What is Programmable System On Chip?
So what is a PSOC 4? A quick summary is that it’s based on an ARM Cortex reduced instruction set processor (RISC) and is somewhat capable of supporting shields based on the Arduino footprint, and it also uses a bright red PCB that I have come to associate with a Sparkfun PCB. What doesn’t show is the fact that this programmable system on chip has programmable analog function blocks in addition to programmable digital logic blocks. There is also some supporting input/output circuitry such as a multicolored LED and a capacitive touch sensor directly on the PCB.
This is an intriguing amount of programmability, so much so that Newark/Element 14 highlighted a “100 projects in 100 days” event on it.
Enter the IDE
Over the years I have had to create or install many Integrated Development Environments (IDE) that linked hardware to software. Knowing that you had to, and how to, implement an IDE was part of being an engineer. Nowadays with the Arduino type environment the user has an IDE pretty much as soon as they click on the executable which I find to be one of the best aspects of the genre. It was so quick in fact that I was able to get my teenaged son into writing his first program even before he remembered to do massive eye-rolls and make sounds of utter disdain. He did give up however, just shy of learning how to have the Arduino make sounds of disdain on his behalf.
Love Your Developer Board
So here is why I love cheap developer boards, you have standard hardware that in theory is already working, and demonstration projects are readily available to feed the IDE. Loading untested software code into a project that probably has hardware issues can present a bit of a challenge. Starting with either hardware or software that is already known to be working is a big plus as you don’t necessarily have to troubleshoot the difference between a jump out of bounds of the memory map or a blown address line, or both.
Setting up the IDE consists of downloading and installing PSoC Creator 3.0 from the Cypress website and clicking execute; I usually click “run as administrator” just because I can and it makes me feel superlative as if I have a role to play.

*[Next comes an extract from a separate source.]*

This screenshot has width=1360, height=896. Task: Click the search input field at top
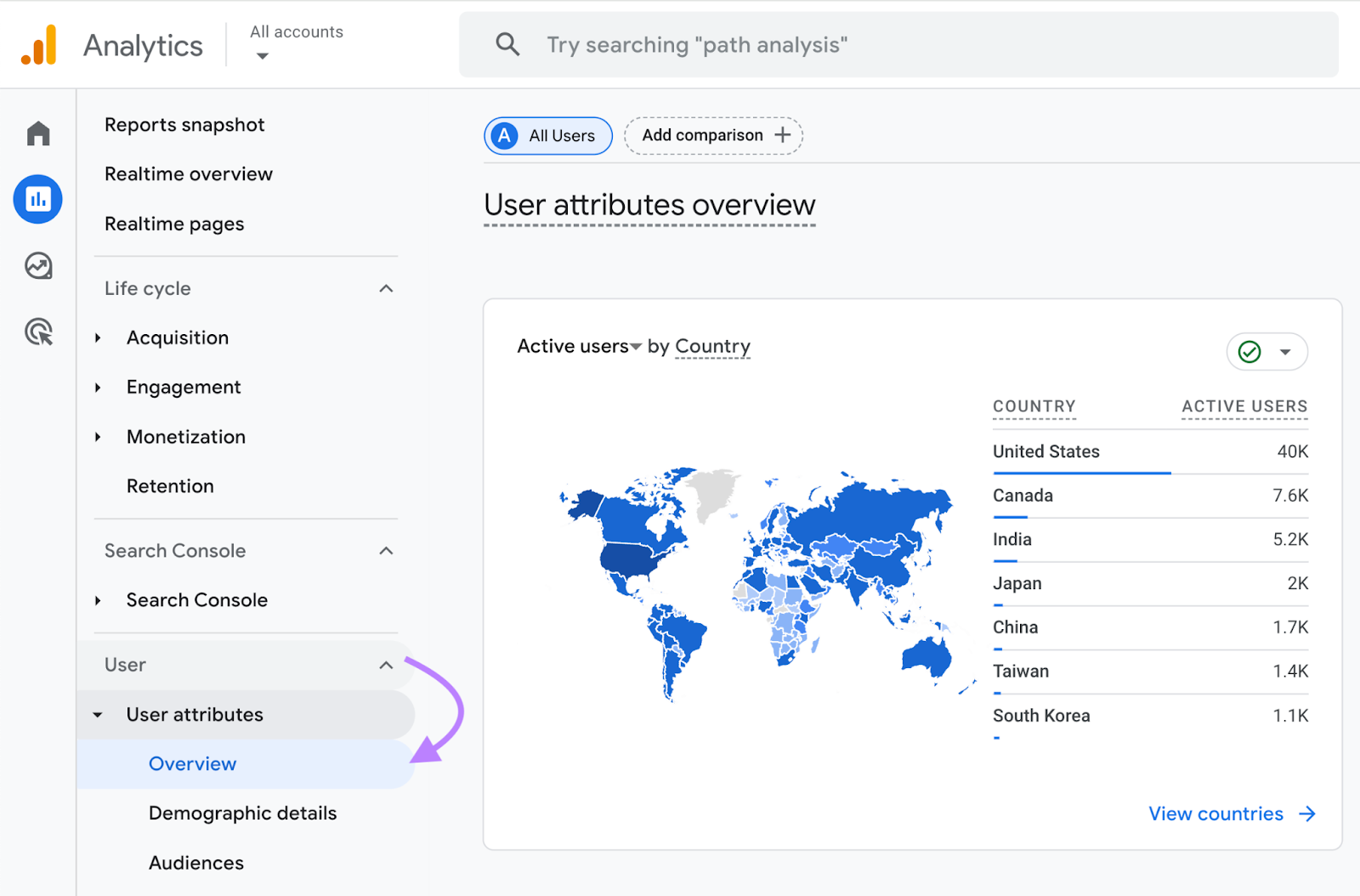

As mentioned above, Newark hosted a 100 Projects event and I have decided to try circuit #2 as a way of exercising all of the steps from selection and compiling to download and use. Simply put this example changes the color of the multicolor LED based on where the user touches the capacitive sensor.
Build and Run
Compiling and running the example was accomplished by a rapid-fire succession of mouse clicks, with the only pause being for the “clean and build” step. A quick click on “Debug” and the “Program” completes the process and a quick test showed the color of the LED changing based on where the capsense (capacitive sense) slider gets touched. At this point both analog and digital components have been included and configured based on a one sheet schematic.

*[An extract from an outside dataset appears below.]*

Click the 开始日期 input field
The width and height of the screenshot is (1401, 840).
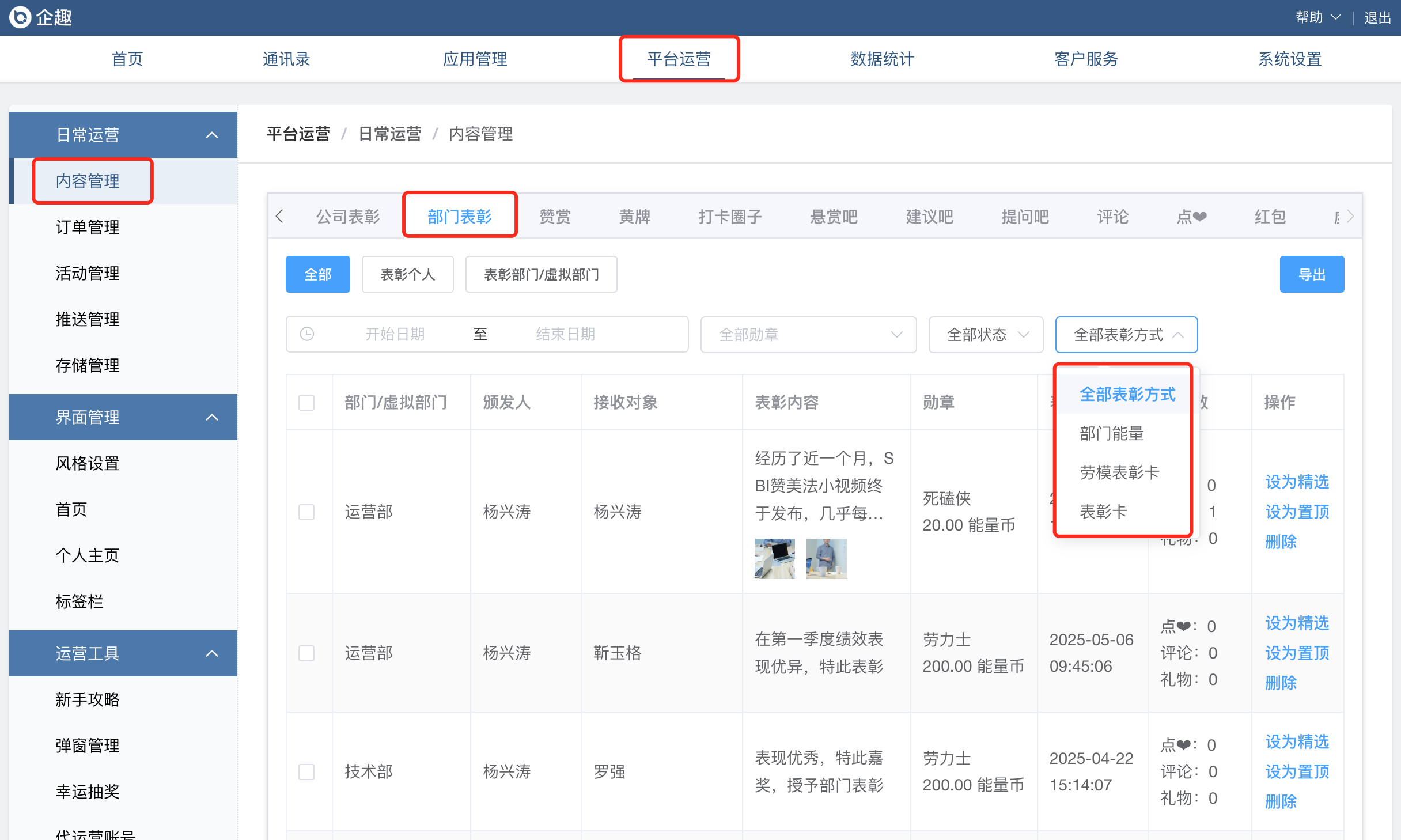[395, 334]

So why do this? What is the significance of having analog compiled along with digital when the user can just utilize an add-on solder-less breadboard? The answerer is that you absolutely could implement the same designs using external analog components, especially since not all circuits can be realized with the PSOC architecture. However if you are into having more than one screwdriver in the box you will appreciate this version of having multiple answers to a problem. You might like the fact that you can re-implement a design by just pulling it from disc and not have to rebuild the solder-less breadboard (or keep the circuit built for two months in case you might need it, which you do 3.45 months later)
You may also appreciate the cleanliness of a design where most of the support circuitry is tucked up in the chip itself, not to mention real life issues with noise and reliability.
Or you might like it because it is kind of cool to compile analog.
In my case I think it’s kind of cool.